### PROBLEM STATEMENT
Nothing but a number should be given: how many lines in the listing contain the word "computer".

************

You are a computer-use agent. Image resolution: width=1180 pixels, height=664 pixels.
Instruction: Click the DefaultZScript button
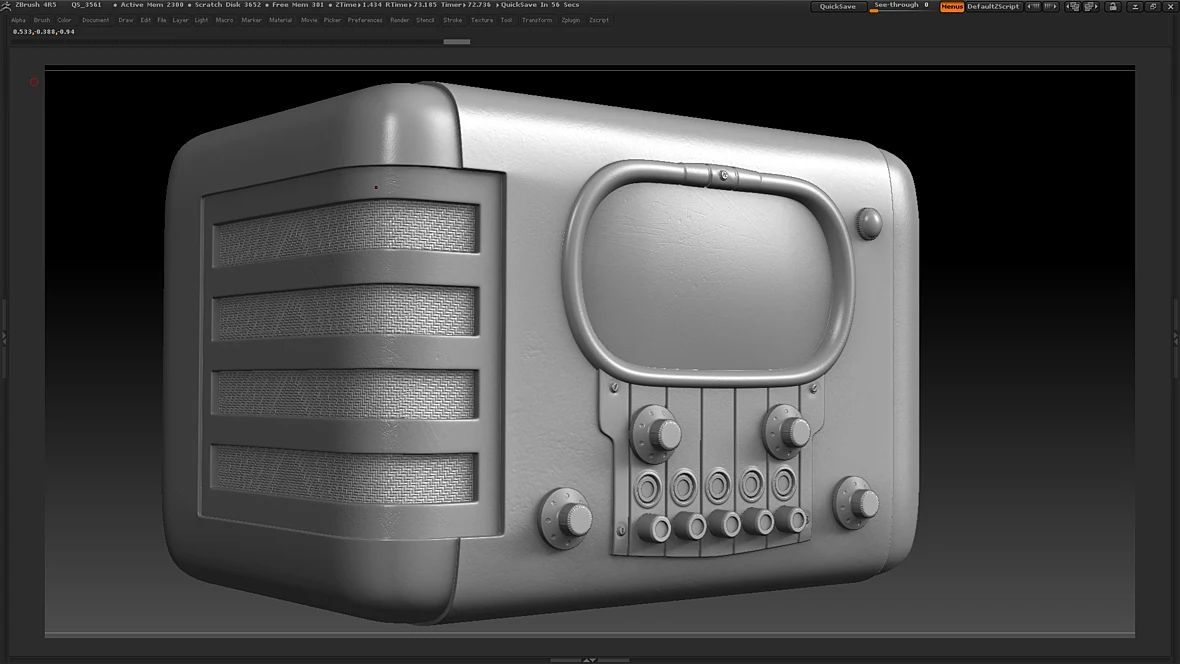(993, 6)
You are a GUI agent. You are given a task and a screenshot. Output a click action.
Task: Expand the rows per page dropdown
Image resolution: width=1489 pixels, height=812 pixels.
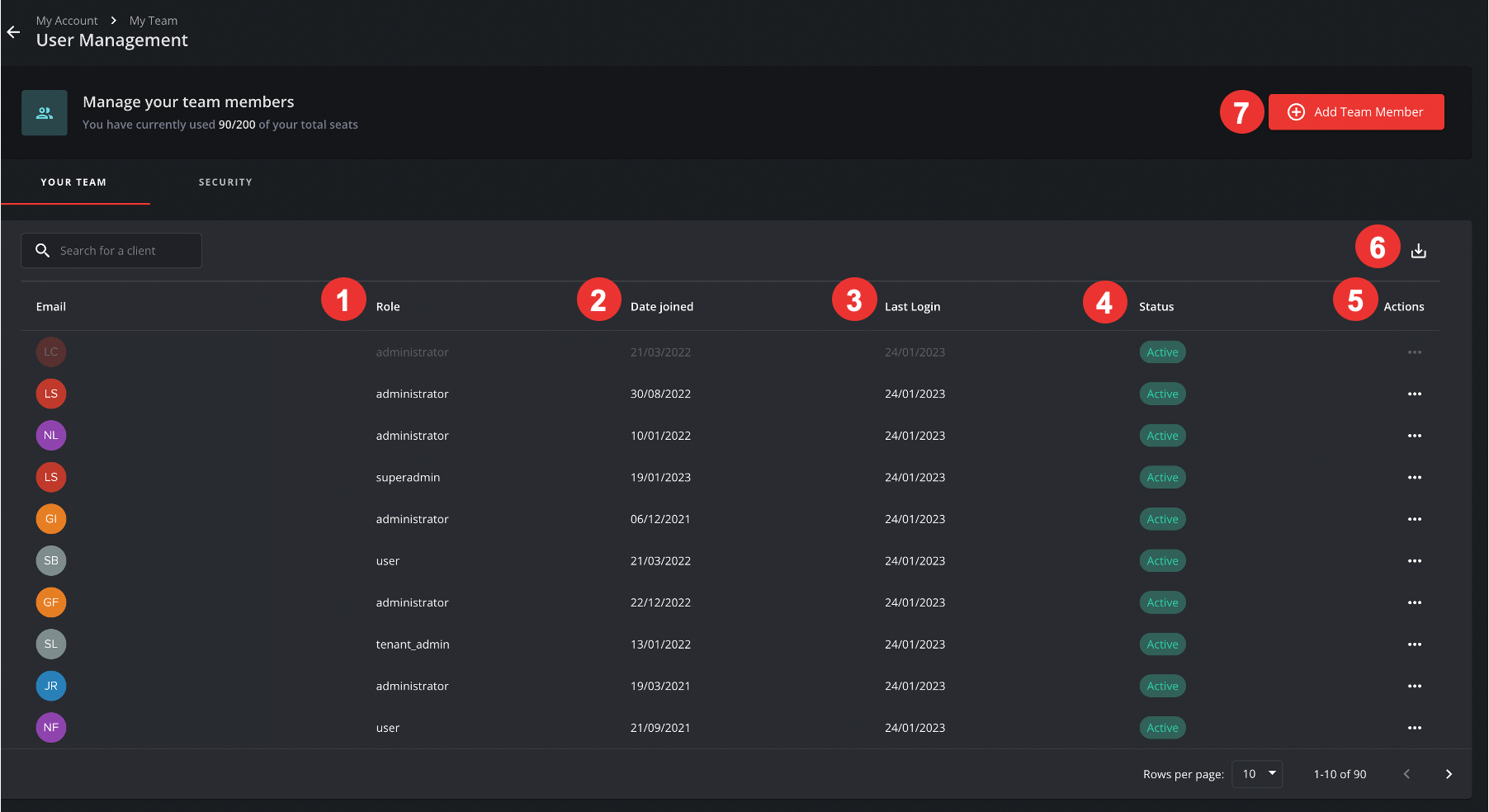[1257, 774]
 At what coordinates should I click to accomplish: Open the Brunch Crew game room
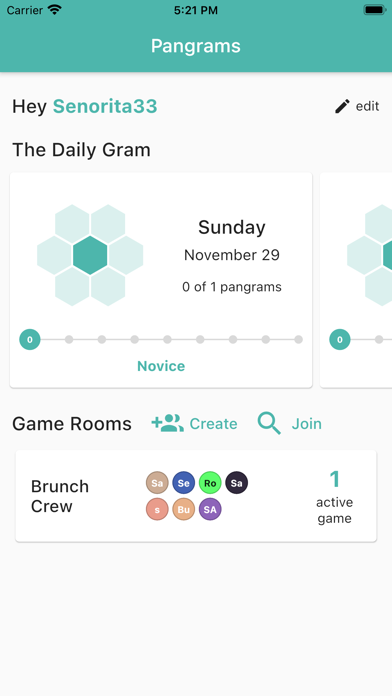pyautogui.click(x=196, y=496)
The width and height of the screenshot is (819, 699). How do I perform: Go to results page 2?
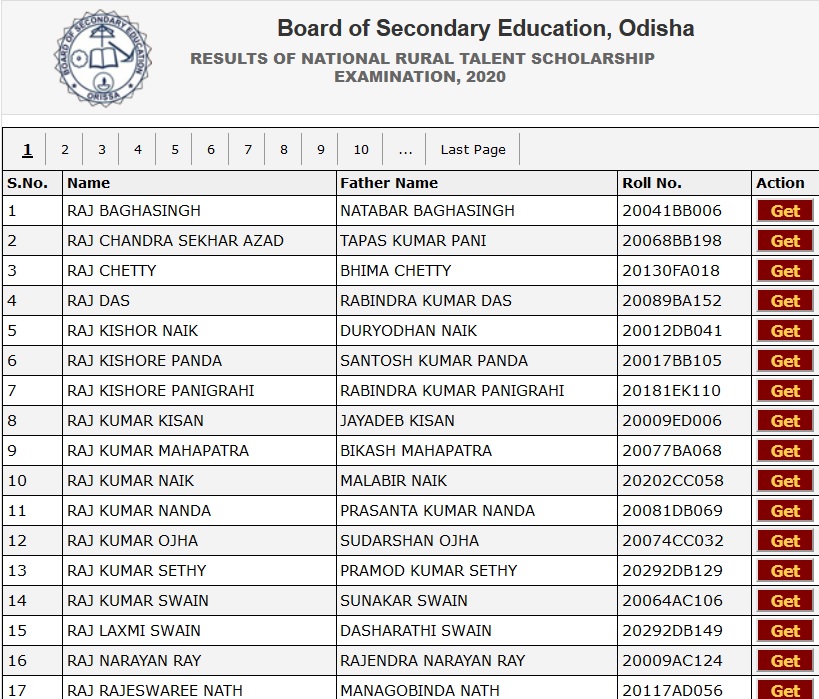pos(65,149)
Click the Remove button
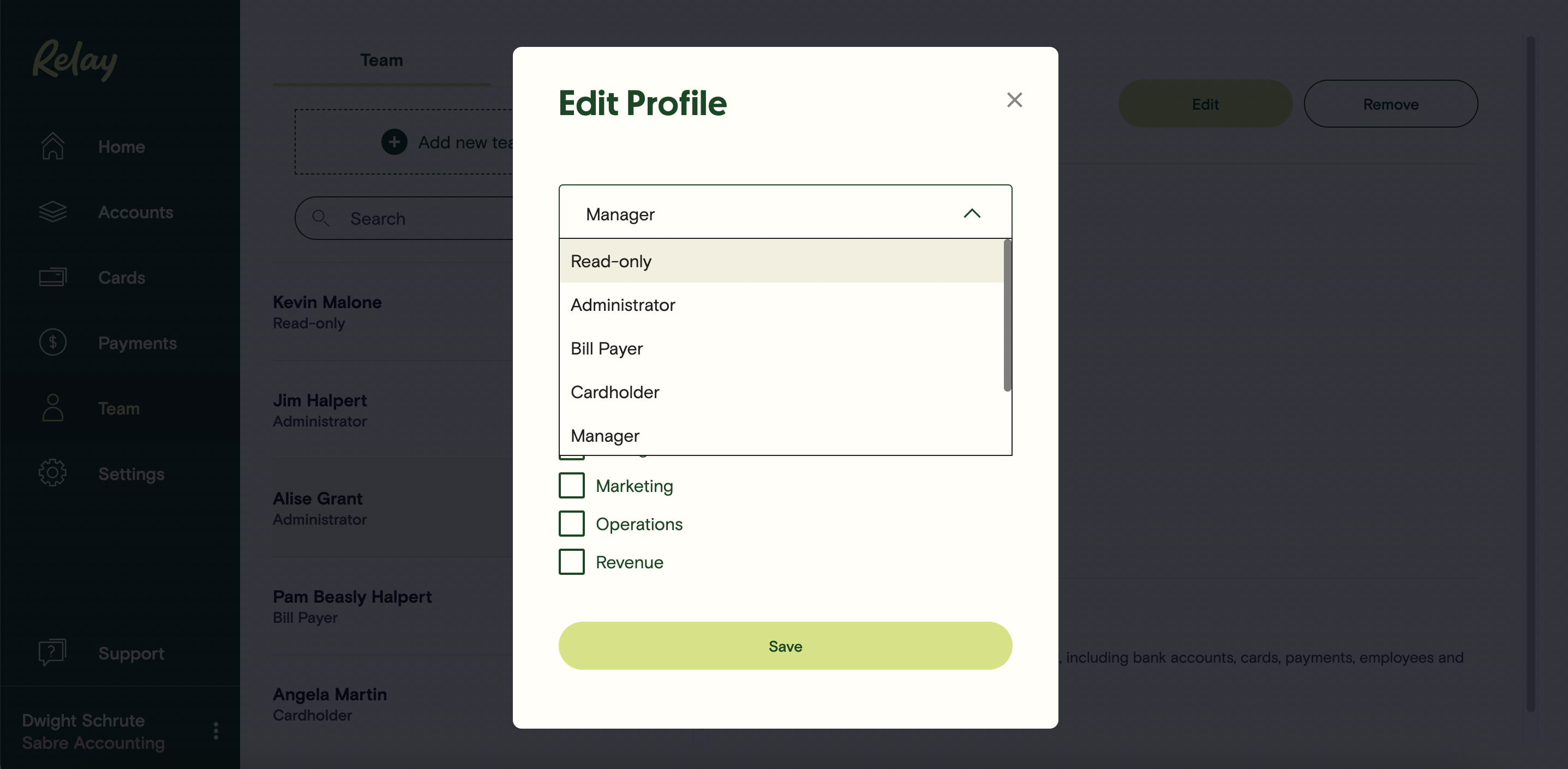The width and height of the screenshot is (1568, 769). coord(1390,104)
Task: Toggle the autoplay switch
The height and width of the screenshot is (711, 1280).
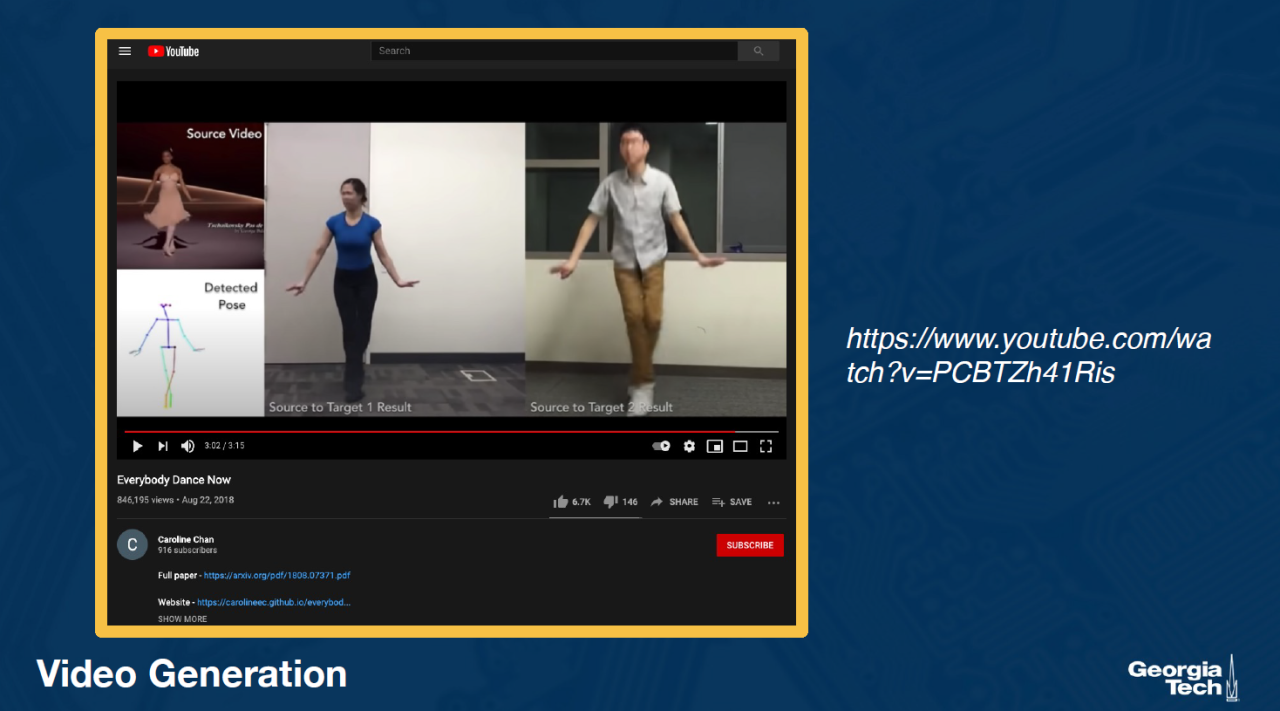Action: pyautogui.click(x=661, y=446)
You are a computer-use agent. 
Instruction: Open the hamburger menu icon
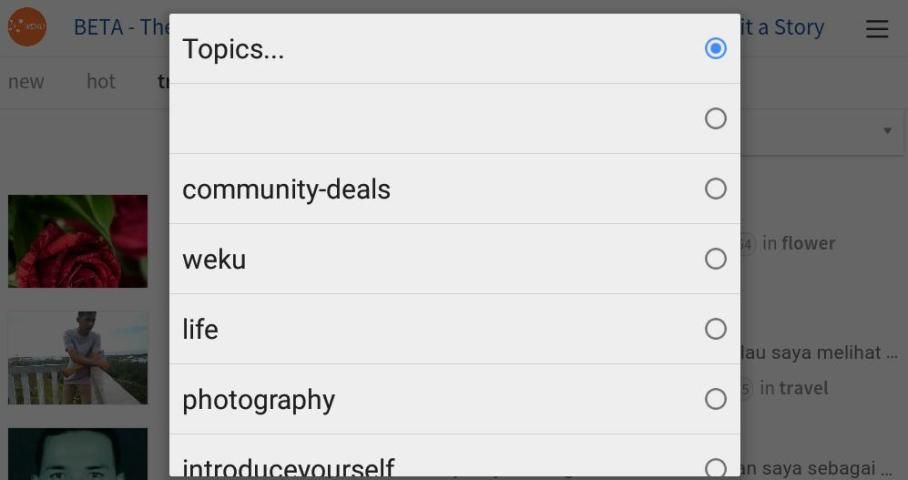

************

### COMPLETED TASK
2